Kenya Power to work on live lines to minimise supply disruption

The firm has been losing Sh1 billion annually in power disruptions

In Summary
  • The laboratory was set up at a cost of Sh340 million
  • The power distributor has been paying Sh36 million annually to test the Live Line equipment.
Kenya Power offices.
Kenya Power offices.
Image: FILE

Kenya Power has launched a Live Line Laboratory to facilitate repairs and maintenance on high and medium voltage lines without switching off customers.

The lab is the first of its kind in East and Central Africa and it will be used to test and certify equipment used in the Live Line maintenance initiative launched in 2019.

The laboratory was set up at a cost of Sh340 million and was funded by the World Bank under the Kenya Electricity Modernisation Project (KEMP).

The amount is part of a of a Sh2 billion funding the company received from the World Bank for the Live Line Maintenance Project.

“The laboratory will enable the company to test and certify Live Line work tools and equipment and realise savings in terms of payment for these services which were previously outsourced,'' Kenya Power acting MD Geoffery Muli said.

The funding was also utilised to purchase Live Line tools, equipment and insulated trucks as training and certifying staff to join the Live Line teams.

The power distributor has been paying Sh36 million annually to test the Live Line equipment.

Live Line tools such as rubber gloves, link sticks, line hose tester, and insulating blankets are required to be tested every six months or when the need arises while the trucks are tested annually to ensure the safety of staff using them.

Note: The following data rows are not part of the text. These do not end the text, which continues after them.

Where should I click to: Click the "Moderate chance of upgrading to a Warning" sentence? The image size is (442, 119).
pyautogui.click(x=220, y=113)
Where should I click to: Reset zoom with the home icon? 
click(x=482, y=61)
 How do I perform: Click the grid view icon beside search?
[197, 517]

Apart from testing and certification of live line equipment and tools, the company intends to expand the scope of the laboratory in the medium term to include insulation verification tests and certifications for other network equipment.

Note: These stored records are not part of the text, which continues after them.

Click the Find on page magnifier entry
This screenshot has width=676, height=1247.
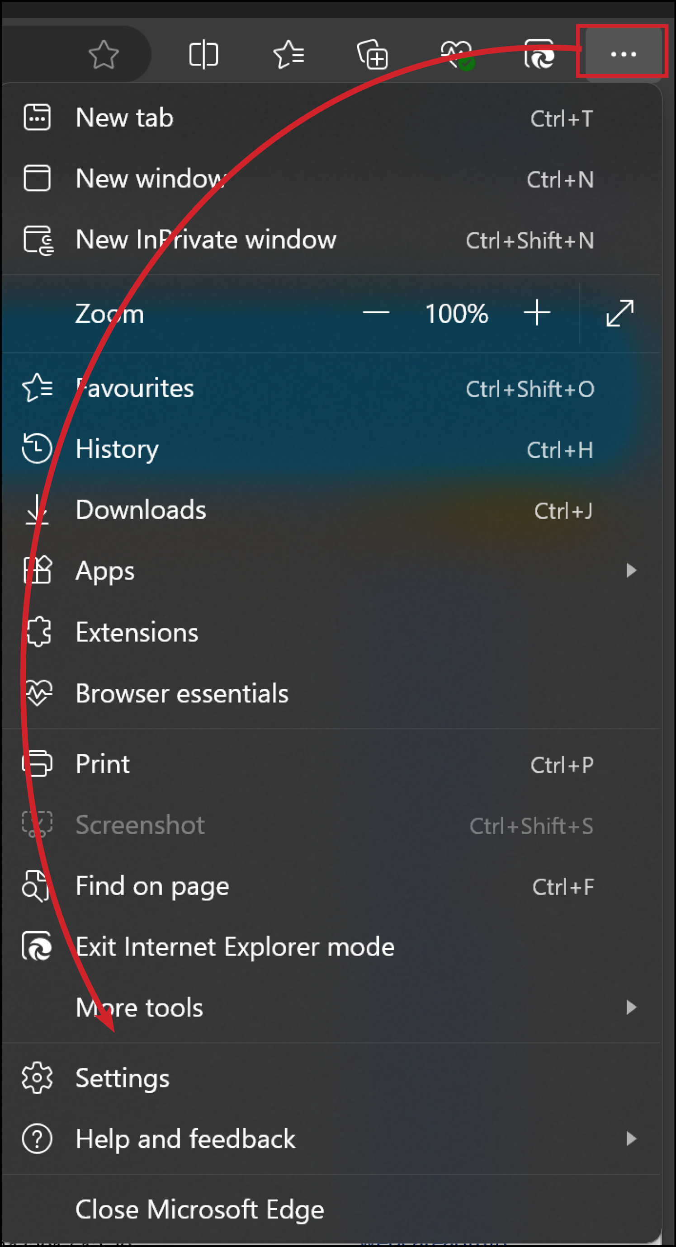coord(153,886)
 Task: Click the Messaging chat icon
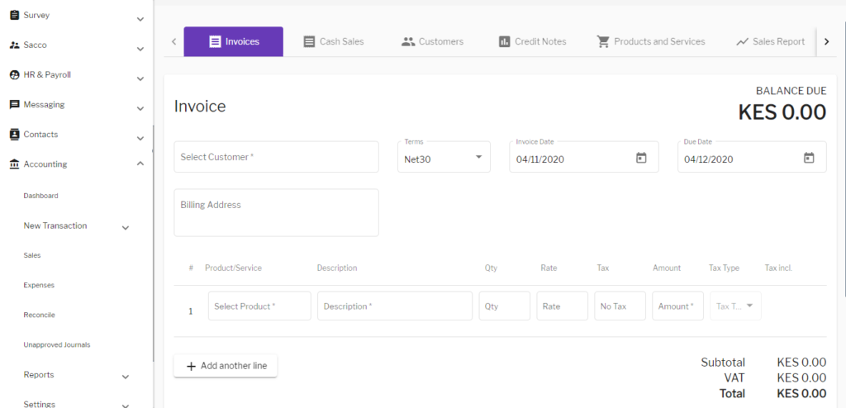point(14,105)
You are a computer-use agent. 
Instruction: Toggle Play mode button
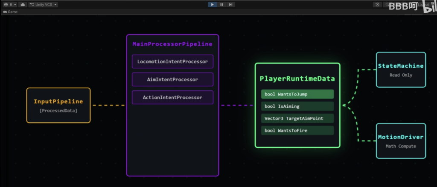[x=213, y=4]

"Plans are also underway to get the laboratory accredited by the Kenya Accreditation Services (KENAS) to enable it to test rubber insulating equipment for other organisations within the country and the region on a commercial basis,'' Muli said.

He added that it will significantly contribute to the gains associated with the Live Line programme such as reduction in unserved energy and improved customer satisfaction.

Through the Live Line technology, new premium customers are being connected to the network without waiting for a shutdown which is a double gain in that the customers are brought on board as soon as they are ready.

The Live Line initiative continues to be a critical component of the company’s practices to ensure the reliability of electricity supply as it allows maintenance of high and medium-voltage networks without switching off customers.

The Live Line team currently comprises 216 staff spread across all regions within the country and 35 trucks. They are doing an average of 2,800 live-work hours per month which translates into 36,600 live-work hours annually.

A typical 5-hour shutdown on a line carrying 200 Amps costs the company Sh250,000 in a lost opportunity to sell electricity.

The 35 live line teams spread across the country are able to work on at least two locations in a week that would have required an outage resulting in a minimum saving on revenue loss of Sh17.5 million per week and Sh1 billion annually.